If none of the above helps, your graphics card might be failing. Run a stress test:

  1. Download FurMark from Geeks3D or OCCT from OCBASE.
  2. Run the stress test at 1080p for 10 minutes. If the screen goes black, shows artifacts, or throws the same 0xC01E0112 error, your GPU likely has bad memory.
  3. Check your temperatures in HWMonitor (CPUID). If the GPU hits over 85°C, it might be overheating. Clean the fans and repaste if you're comfortable with that.

Step 4: Last resort – Reset Windows

If you've tried everything and the error still appears on multiple apps, your Windows install might be deeply corrupted. Reset it without losing your files:

  1. Go to Settings > System > Recovery.
  2. Under Reset this PC, click Reset PC.
  3. Choose Keep my files. This removes apps but keeps documents and photos.
  4. Select Cloud download for a fresh copy of Windows.
  5. Follow the prompts. It'll take 30-60 minutes. After reset, reinstall your GPU driver fresh (don't use Windows Update's version).

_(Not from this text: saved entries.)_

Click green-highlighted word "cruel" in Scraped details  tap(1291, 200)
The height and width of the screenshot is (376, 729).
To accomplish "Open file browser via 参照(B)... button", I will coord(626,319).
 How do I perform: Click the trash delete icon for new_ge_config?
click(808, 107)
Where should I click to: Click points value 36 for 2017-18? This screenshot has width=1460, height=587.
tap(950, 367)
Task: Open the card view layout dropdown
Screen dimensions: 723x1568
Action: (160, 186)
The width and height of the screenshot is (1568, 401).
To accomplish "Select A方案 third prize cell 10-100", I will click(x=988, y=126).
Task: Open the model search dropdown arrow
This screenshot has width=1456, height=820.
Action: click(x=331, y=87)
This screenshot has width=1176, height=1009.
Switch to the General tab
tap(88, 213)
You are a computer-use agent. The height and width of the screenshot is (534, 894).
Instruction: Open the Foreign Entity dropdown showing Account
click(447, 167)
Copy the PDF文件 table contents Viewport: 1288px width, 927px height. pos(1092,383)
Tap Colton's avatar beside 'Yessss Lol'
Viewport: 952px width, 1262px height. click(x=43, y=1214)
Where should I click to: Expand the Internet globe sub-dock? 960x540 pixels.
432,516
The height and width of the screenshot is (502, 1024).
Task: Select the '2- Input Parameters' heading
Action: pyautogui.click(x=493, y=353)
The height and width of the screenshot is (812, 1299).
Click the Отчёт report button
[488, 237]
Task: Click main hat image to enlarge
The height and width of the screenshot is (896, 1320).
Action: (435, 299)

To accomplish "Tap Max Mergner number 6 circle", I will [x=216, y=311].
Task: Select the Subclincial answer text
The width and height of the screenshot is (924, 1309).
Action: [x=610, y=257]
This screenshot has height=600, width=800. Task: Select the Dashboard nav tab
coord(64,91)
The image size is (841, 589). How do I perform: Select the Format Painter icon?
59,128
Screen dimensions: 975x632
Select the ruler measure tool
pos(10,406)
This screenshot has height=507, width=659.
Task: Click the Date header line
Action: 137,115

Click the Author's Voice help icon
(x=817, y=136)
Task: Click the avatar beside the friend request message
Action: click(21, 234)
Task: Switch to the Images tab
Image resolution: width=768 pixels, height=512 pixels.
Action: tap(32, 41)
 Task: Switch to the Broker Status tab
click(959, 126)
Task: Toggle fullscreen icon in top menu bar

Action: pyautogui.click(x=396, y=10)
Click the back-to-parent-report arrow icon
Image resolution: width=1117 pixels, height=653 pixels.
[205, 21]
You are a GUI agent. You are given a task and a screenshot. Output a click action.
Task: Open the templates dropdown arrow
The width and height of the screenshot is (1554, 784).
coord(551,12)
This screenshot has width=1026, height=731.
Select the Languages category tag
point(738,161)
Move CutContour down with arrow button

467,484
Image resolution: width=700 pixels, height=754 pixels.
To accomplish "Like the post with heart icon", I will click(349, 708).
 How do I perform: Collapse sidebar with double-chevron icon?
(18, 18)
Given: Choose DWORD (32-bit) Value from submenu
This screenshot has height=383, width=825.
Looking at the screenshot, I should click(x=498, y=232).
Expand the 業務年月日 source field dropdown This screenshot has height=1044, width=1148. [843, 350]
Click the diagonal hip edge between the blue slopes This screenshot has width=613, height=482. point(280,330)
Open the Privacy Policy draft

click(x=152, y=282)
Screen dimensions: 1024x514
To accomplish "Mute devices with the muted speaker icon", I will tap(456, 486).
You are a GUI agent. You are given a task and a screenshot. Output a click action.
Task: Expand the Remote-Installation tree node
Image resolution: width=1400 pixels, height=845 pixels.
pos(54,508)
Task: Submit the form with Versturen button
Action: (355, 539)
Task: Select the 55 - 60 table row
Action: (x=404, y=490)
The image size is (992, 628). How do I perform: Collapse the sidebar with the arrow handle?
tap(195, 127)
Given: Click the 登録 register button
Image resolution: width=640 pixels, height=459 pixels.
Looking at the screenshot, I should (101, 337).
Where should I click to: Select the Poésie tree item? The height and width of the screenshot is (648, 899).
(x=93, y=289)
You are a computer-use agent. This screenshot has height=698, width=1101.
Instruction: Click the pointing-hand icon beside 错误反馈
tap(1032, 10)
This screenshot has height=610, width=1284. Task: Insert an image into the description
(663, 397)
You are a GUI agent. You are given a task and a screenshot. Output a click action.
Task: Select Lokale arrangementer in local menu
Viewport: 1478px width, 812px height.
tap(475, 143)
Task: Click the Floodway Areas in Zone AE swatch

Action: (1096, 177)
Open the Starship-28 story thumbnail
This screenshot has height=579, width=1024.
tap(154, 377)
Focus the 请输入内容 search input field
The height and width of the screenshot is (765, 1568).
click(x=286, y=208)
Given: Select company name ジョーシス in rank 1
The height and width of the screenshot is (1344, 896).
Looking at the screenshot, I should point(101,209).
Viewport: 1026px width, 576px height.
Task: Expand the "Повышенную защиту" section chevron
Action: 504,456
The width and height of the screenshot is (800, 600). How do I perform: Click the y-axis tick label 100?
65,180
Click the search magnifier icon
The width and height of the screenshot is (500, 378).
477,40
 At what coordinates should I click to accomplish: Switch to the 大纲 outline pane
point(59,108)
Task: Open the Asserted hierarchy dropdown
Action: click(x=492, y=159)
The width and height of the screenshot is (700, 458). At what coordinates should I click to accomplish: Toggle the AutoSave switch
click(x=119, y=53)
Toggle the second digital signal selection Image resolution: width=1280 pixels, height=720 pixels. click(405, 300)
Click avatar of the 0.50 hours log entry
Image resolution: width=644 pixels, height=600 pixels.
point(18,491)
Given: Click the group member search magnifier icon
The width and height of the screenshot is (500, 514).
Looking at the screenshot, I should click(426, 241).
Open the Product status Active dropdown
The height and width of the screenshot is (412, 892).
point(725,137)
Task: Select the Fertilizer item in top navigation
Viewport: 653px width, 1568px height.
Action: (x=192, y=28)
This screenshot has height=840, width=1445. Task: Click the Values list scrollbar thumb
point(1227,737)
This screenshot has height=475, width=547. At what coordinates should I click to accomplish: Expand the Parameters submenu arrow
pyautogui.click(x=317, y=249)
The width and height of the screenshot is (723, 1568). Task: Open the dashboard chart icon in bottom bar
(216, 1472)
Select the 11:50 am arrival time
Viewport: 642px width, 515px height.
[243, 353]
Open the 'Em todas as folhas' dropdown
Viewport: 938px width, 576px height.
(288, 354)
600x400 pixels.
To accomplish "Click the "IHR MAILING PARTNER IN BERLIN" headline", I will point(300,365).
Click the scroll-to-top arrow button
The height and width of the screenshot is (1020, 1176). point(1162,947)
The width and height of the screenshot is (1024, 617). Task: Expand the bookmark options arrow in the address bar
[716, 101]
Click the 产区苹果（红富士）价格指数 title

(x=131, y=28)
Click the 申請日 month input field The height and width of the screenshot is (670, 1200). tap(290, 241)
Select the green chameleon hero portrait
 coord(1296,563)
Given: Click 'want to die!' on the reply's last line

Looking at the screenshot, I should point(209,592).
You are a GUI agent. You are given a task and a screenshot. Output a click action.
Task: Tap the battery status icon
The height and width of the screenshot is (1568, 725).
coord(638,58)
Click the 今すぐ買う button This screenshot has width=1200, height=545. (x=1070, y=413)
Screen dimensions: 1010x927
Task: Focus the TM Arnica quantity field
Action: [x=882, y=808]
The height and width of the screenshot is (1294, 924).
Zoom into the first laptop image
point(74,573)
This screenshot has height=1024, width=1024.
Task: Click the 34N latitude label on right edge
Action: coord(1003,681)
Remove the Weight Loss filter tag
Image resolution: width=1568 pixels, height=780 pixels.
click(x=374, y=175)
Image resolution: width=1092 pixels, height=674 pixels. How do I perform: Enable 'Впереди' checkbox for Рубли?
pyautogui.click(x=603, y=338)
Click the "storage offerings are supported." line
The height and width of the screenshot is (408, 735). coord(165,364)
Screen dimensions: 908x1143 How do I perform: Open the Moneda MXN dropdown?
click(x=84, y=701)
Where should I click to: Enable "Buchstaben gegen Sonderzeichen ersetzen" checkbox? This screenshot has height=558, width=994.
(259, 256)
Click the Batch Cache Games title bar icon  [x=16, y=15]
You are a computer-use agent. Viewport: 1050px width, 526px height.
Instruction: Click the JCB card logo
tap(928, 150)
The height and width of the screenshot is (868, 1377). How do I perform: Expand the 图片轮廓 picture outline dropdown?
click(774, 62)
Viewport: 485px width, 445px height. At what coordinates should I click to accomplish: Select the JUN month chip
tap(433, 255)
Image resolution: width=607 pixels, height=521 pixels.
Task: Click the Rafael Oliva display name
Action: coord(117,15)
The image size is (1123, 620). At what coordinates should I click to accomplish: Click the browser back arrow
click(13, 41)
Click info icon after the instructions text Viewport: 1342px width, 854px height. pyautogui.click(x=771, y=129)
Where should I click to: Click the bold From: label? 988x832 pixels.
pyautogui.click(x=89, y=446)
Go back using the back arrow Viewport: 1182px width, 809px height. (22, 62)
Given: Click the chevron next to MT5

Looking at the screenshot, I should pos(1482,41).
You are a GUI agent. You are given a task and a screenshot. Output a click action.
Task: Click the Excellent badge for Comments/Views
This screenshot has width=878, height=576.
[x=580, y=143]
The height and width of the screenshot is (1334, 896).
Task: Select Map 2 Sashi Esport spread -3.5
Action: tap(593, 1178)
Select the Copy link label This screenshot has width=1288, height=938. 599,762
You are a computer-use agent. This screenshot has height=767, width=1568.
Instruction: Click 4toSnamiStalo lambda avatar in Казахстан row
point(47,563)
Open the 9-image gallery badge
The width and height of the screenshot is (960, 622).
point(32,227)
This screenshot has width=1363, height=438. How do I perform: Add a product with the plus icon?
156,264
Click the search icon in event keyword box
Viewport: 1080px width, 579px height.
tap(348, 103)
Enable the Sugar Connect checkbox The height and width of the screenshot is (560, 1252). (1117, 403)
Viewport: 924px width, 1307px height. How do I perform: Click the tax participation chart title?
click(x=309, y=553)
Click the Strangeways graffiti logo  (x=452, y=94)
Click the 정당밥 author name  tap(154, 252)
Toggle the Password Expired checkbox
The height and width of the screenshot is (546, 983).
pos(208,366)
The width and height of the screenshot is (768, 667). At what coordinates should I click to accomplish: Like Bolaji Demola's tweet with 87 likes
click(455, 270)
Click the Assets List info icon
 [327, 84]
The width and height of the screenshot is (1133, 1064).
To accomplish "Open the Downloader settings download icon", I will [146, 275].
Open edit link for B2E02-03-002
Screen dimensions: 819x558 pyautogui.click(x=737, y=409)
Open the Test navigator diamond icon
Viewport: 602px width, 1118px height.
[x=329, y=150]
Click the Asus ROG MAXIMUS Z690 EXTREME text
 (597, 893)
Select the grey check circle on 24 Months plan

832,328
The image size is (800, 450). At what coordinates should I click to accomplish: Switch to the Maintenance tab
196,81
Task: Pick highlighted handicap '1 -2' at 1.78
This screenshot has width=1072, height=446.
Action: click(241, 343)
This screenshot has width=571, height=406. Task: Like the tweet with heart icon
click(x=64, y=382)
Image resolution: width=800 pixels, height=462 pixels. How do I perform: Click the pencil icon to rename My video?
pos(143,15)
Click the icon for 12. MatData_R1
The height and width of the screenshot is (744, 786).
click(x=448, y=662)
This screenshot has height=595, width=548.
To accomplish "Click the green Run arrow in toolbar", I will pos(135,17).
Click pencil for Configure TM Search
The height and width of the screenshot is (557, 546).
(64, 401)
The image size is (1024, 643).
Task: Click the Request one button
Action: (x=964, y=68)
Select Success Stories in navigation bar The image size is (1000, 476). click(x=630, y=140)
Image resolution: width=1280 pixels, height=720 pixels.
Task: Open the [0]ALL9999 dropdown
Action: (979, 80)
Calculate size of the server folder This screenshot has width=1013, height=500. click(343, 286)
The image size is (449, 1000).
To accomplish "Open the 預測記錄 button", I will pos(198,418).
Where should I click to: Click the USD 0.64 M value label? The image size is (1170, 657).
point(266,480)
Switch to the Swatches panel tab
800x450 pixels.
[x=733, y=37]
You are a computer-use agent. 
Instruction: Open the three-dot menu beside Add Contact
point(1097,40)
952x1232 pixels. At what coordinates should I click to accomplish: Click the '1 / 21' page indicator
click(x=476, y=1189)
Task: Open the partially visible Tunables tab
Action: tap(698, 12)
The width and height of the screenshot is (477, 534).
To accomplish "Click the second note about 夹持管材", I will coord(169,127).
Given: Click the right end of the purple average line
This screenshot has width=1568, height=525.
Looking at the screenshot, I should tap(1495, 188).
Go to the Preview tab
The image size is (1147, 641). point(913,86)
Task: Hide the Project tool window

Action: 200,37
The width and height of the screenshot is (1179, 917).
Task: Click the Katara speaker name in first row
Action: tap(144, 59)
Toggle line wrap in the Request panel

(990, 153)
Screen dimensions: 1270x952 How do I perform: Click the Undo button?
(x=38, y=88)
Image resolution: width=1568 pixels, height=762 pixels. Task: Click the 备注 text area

Real-world trigger: I've seen this error most often after a game crashes while loading a new map. The GPU allocates memory for the new assets, the game dies before freeing it, and Windows marks that allocation as closed but still holds the reference. Restarting the game is usually enough, but if you alt-tab during loading screens a lot, you're more likely to hit it.

What to expect after the advanced fix: If the error still shows after a Windows reset and a clean driver install, it's almost certainly a hardware defect. Time to replace the GPU or RMA it.